Louisville, KY - By Matt McCutcheon - e-mail | bio
FRANKFORT, KY (WAVE) – In light of recently-released statewide test scores that left a lot to be desired, Governor Steve Beshear and other education leaders officially signed up for a new program they hope will turn things around in the state's schools.
It's called the TELL survey – teaching, empowering, leading, and learning. It seeks feedback from every teacher on a variety of topics.
"Within the last three years, Kentucky has intensified its efforts to reform, re-energize and reinvigorate its education reform," said Governor Beshear.
That includes several initiatives, including the development of turnaround strategies for struggling schools. That's been a big deal after last week's unveiling of dismal statewide testing results. Teachers will be asked by an outside agency for their confidential feedback on a variety of topics.
"Our teachers are the boots on the ground so to speak. They're honest input on a range of topics is essential as we work to transform Kentucky's educational system," Governor Beshear said.
The governor and other education leaders officially signed up for the teacher-feedback driven program Tuesday morning at a ceremony in the state capitol rotunda.
It begs the question - why not sign up for the teacher-feedback driven program years ago?
"Different efforts have taken place over the years, but collectively do it in this massive phase is the first time that its come up - I've been on the state board for two years and its one of those things where its time has arrived as they say," said David Karem with the Kentucky Board of Education.
Perhaps the biggest answer comes from the recently-appointed education commissioner Dr.
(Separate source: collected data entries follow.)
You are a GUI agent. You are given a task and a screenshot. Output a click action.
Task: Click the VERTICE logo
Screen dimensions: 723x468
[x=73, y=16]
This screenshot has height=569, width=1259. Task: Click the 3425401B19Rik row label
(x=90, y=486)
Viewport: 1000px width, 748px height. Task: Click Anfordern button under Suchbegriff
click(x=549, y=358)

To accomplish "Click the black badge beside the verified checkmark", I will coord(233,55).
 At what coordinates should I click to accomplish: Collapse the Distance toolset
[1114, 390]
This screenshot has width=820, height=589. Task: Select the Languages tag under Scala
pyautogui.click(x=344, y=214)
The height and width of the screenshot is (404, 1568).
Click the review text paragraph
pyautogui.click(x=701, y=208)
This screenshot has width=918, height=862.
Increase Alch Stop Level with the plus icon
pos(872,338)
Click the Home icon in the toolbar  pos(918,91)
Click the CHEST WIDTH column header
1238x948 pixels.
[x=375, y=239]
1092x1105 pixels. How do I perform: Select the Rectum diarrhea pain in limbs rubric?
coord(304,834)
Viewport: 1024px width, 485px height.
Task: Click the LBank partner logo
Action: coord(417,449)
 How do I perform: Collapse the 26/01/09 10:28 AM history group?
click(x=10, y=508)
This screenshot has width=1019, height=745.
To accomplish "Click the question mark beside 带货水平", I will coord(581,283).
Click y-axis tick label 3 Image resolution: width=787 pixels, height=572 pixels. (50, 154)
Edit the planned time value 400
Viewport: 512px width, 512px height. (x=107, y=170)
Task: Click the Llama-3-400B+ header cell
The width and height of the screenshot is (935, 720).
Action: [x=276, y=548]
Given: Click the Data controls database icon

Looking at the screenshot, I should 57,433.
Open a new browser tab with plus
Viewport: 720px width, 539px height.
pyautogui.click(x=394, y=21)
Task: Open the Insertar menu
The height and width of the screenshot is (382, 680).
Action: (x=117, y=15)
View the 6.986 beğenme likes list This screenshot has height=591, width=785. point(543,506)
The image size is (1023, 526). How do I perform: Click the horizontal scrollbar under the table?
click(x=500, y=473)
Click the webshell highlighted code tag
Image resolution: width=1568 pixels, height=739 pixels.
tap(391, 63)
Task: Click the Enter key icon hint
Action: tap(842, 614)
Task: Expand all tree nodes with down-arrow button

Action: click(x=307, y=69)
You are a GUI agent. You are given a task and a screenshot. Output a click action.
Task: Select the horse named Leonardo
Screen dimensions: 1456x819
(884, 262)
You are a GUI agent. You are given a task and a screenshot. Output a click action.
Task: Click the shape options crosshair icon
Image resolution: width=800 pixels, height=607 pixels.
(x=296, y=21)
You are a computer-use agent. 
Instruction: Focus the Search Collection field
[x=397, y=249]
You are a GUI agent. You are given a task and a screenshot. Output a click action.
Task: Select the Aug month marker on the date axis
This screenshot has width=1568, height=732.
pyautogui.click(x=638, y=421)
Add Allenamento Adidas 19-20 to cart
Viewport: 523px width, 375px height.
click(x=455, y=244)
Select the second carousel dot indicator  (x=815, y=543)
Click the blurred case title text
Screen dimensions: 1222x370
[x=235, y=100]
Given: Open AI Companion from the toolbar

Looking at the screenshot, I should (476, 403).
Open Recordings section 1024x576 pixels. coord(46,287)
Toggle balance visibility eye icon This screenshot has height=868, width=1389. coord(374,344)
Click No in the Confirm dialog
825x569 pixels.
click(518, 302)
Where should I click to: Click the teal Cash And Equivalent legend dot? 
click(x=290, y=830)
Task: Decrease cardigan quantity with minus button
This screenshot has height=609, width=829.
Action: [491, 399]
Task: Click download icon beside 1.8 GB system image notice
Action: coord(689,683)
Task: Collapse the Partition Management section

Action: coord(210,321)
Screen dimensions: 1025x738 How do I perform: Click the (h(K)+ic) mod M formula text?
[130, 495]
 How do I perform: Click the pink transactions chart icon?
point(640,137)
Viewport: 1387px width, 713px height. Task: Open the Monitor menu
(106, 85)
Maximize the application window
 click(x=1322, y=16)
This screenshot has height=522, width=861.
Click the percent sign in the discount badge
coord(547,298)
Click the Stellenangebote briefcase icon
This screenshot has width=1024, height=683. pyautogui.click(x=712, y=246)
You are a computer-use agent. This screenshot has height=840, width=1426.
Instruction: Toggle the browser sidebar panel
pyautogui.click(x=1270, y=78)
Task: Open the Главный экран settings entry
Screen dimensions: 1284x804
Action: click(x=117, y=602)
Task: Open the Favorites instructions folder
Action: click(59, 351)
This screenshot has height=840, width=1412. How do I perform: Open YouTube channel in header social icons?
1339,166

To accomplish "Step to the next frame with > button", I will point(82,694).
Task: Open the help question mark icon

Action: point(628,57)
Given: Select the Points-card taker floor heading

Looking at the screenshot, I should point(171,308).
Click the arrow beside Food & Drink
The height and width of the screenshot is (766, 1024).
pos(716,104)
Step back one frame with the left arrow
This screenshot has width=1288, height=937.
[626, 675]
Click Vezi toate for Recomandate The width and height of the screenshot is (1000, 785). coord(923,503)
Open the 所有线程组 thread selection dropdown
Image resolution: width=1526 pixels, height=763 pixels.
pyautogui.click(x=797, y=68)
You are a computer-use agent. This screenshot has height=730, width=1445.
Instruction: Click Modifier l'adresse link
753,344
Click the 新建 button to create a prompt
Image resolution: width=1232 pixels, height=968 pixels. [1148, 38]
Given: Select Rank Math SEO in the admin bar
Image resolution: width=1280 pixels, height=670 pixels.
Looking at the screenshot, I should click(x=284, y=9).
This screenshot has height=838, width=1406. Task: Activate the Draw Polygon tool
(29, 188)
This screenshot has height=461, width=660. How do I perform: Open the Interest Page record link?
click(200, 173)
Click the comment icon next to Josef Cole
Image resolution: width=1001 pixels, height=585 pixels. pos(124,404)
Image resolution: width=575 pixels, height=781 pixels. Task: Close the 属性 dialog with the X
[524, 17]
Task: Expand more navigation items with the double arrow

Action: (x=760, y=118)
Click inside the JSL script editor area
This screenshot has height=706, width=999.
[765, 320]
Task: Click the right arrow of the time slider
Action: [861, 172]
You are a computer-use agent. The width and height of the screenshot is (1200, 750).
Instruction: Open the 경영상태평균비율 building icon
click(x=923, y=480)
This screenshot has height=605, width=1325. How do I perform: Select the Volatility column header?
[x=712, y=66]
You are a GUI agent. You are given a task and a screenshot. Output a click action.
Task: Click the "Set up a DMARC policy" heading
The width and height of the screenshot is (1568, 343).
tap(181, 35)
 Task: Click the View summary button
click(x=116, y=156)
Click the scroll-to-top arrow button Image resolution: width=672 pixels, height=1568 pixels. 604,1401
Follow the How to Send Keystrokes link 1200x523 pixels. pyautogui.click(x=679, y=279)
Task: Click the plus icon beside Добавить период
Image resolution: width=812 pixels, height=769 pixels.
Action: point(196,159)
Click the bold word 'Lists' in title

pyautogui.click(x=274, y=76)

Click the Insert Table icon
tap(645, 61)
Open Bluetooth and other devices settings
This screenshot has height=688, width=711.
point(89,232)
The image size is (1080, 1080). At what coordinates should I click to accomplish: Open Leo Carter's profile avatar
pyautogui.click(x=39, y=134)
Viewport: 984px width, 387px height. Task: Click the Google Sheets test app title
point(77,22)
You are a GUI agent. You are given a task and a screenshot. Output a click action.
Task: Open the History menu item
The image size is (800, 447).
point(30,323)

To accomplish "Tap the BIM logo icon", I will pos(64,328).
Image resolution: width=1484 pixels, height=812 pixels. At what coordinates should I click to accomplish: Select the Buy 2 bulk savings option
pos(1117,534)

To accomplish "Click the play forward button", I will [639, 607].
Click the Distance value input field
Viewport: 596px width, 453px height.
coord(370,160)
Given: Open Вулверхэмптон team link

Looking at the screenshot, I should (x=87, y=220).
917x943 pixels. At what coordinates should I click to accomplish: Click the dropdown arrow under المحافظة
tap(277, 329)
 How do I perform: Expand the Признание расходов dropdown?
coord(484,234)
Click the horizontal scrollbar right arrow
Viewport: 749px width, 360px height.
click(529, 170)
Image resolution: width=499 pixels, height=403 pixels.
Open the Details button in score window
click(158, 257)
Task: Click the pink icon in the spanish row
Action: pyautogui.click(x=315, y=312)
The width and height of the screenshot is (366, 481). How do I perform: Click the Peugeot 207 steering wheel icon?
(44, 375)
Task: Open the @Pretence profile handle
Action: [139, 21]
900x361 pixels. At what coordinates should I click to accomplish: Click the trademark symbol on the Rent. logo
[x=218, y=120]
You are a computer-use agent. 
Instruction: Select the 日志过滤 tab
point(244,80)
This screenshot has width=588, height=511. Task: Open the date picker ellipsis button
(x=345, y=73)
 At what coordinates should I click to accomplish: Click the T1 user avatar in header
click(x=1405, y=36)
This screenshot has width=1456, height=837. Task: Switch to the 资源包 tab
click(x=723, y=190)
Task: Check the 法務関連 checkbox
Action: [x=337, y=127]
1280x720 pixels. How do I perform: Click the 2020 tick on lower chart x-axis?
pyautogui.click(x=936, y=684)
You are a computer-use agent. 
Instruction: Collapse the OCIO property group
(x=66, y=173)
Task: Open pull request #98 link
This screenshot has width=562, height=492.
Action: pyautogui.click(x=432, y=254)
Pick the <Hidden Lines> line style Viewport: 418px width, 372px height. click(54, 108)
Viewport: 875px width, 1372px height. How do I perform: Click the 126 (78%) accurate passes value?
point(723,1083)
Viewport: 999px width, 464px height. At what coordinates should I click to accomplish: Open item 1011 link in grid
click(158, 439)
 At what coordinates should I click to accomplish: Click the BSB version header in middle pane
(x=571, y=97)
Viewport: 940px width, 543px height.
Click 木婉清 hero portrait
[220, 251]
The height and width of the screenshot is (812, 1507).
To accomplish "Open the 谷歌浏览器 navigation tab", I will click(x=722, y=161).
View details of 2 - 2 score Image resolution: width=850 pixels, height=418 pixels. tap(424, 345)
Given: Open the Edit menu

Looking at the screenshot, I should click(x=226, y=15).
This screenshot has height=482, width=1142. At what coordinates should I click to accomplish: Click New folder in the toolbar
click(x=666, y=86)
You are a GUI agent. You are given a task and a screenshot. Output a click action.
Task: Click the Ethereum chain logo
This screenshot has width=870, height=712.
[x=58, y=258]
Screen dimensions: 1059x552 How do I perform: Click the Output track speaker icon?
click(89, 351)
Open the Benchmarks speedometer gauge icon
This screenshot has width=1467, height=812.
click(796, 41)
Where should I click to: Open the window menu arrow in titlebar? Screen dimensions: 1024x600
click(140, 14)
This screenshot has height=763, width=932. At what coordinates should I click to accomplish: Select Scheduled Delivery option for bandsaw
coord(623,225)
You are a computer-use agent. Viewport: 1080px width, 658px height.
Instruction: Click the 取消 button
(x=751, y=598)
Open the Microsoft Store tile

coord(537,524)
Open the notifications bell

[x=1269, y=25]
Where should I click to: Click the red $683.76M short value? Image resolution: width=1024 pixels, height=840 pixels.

Terry Holliday. He helped launch the TELL program in North Carolina in 2002. He says it wasn't long before it had a dramatic impact on state test scores.
"Absolutely goes up. The number one impact on student learning is working conditions and principal support of teachers in the building and while merit pay is getting a lot push out there, it's not the thing that impacts student learning its teachers having resources they need," Dr. Holliday said.
Teachers will be polled across the state starting in March of 2011 and the results will be released in June of 2011.